The study was the result of multidisciplinary collaboration between an architect, a neuroscientist, an environmental designer, and a visual artist. The study, Neural Correlates of Nature Stimuli; an fMRI Study, was led by one of the most published researchers in healthcare design, Dr. Debajyoti Pati, of Texas Tech University.
The study examined whether there were unique patterns of brain activation associated with subjects exposed to deliberately composed photographic sky images, as compared with other positive and negative images as well as neutral photographic images. The positive impact of nature images on health outcomes has been traditionally measured using behavioral and physiological indicators. In the past, there has been a lack of understanding of the underlying neural mechanism that explains the observed positive influence.

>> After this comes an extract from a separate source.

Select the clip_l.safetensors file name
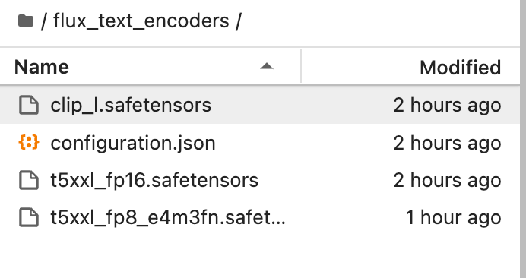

However, this study generated brain maps of the neural pathways and regions associated with subjects’ perception of a series of Open Sky Compositions created by a team of artists led by Bill Witherspoon, chief designer at Sky Factory. The study found that the Open Sky Compositions shared all the brain activation present in the positive images of nature. Of particular interest to the researchers were the activations found in the cerebellum, which is often associated with spatial cognition. The unique neural activations revealed by the brain maps suggest that the deliberate way in which Sky Factory artists layer, compose, and stage these Open Sky Compositions is a key component in triggering spatial cognition.
These brain scans confirmed that it’s possible to alter a patient’s experience of isolated confined interiors by deploying a more powerful therapeutic intervention. Furthermore, a cognitive approach that dissipates claustrophobia not only increases throughput by virtue of its effect on patient distress but also boosts staff wellness by imbuing imaging vaults with an experience of unexpected vastness.